Tasks:
A. Copy out the Bayes factor passage below from "with the following" up to and including "the parameter space.".
B. Carry on the Bayes factor passage below, starting after its final sentence.

Exercise 7 Go to this link: rstan, and follow the instructions to download and install the \(\mathsf{rstan}\) library. Once you did it succesfully, open the file model called \(\mathsf{biparametric.stan}\), and replace the line:

\[\mathsf{ target+=cauchy\_lpdf(sigma| 0, 2.5);} \]

with the following one:

\[\mathsf{ target+=uniform\_lpdf(sigma| 0.1, 10);} \]

Which prior are you now assuming for your parameter \(\sigma\)? Reproduce the same plots as above and briefly comment.

Extra # Model comparisons

In Bayesian inference we can still perform some tests in order to verify some assumptions. Rather than verifying a particular value for a parameter, we are here more interested in assessing some model comparisons in term of prior choices. Suppose you want to test the hypothesis

\[H_0: \theta \in \Theta_0; H_1: \theta \in \Theta_1,\]

where \(\Theta_0\) and \(\Theta_1\) form a partition of the parameter space.

The beliefs about the two hypotheses are summarized by the posterior odds ratio:

\[\frac{p_0}{p_1}=\frac{P(\theta\in \Theta_0|y)}{P(\theta\in \Theta_1|y)}=\frac{\int_{\Theta_0}\pi(\theta|y)d\theta}{\int_{\Theta_1}\pi(\theta|y)d\theta}\]

A measure of the evidence provided by the data in support of \(H_0\) over \(H_1\) is the Bayes factor:

\[BF_{01}= \frac{\mbox{posterior odds}}{\mbox{prior odds}}=\frac{p_0/p_1}{\pi_0/\pi_1}=\frac{m_{0}(y)}{m_1(y)},\]

where \(\pi_0\) and \(\pi_1\) are respectively \(\int_{\Theta_0}\pi(\theta)d\theta\) and \(\int_{\Theta_1}\pi(\theta)d\theta\) the probability of the two hypotheses prior observing the data. \(m_0(y)\) and \(m_1(y)\), better known as marginal likelihoods, are \(\int_{\Theta_0}L(\theta_0;y)\pi(\theta_0)d\theta_0\) and \(\int_{\Theta_1}L(\theta_1;y)\pi(\theta_1)d\theta_1\) respectively.

Extracted material:
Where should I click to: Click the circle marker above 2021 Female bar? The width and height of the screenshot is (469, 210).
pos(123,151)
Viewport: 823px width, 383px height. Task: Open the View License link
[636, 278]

==

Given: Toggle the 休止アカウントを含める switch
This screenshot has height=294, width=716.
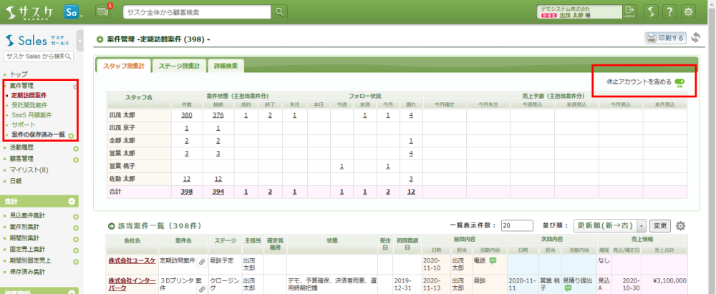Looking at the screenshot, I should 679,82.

* * *

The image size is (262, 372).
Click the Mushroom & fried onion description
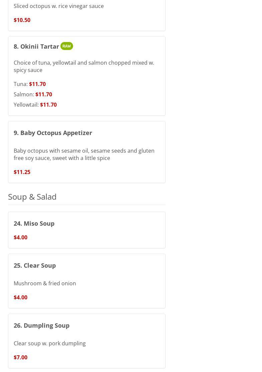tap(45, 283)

Written responses:
A.
with the following one:

\[\mathsf{ target+=uniform\_lpdf(sigma| 0.1, 10);} \]

Which prior are you now assuming for your parameter \(\sigma\)? Reproduce the same plots as above and briefly comment.

Extra # Model comparisons

In Bayesian inference we can still perform some tests in order to verify some assumptions. Rather than verifying a particular value for a parameter, we are here more interested in assessing some model comparisons in term of prior choices. Suppose you want to test the hypothesis

\[H_0: \theta \in \Theta_0; H_1: \theta \in \Theta_1,\]

where \(\Theta_0\) and \(\Theta_1\) form a partition of the parameter space.

B.
Models for soccer goals

Suppose we are interested in assessing the average number of goals scored by a given team in Major league Soccer, and denote the goals for \(n\) games as \(y_1,\ldots,y_n\). Since goals are relatively rare events, we assume that:

\[y_i \sim \mathsf{Poisson}(\lambda), \ i=1,\ldots,n,\] thus, the likelihood is:

\[L(\lambda; y)=\prod_{i=1}^{n} e^{-\lambda}\frac{\lambda^{y_{i}}}{y_i!}.\] Now, we have to elicit a prior for the parameter \(\lambda\), and several choices are plausible:

Prior 1: \(\lambda \sim \mathsf{Gamma}(4.57, 1.43)\), meaning that the average is \(\alpha/\beta= 3.195804\), with \(\alpha\) the shape parameter and \(\beta\) the rate parameter, and the quartiles for \(\lambda\) are given by 2.10 and 4.04.
Prior 2: \(\log(\lambda) \sim \mathcal{N}(1, .5^2)\). The quartiles for this prior for \(\log(\lambda)\) are 0.66 and 1.34, which translates to prior quartiles for \(\lambda\) of 1.94 and 3.81.
Prior 3: \(\log(\lambda) \sim \mathcal{N}(2, .5^2)\). The quartiles for \(\log(\lambda)\) are 1.66 and 2.33, which translates to prior quartiles for \(\lambda\) of 5.25 and 10.27.
Prior 4: \(\log(\lambda) \sim \mathcal{N}(1, 2^2)\). The quartiles for \(\log(\lambda)\) are -0.34 and 2.34, which translates to prior quartiles for \(\lambda\) of 0.71 and 10.38.

The dataset \(\mathsf{soccergoals}\) in the \(\mathsf{LearnBayes}\) package contains the number of goals across the 35 matches of the 2006 season for a given team. Let’s write the prior functions and plot the four priors and the likelihood for \(\theta=\log(\lambda)\).

The likelihood function is proportional to \[L(\theta) \propto e^{-n\lambda} \lambda^{\sum_{i=1}^{n}y_i} \] and we recognize the kernel of a gamma distribution.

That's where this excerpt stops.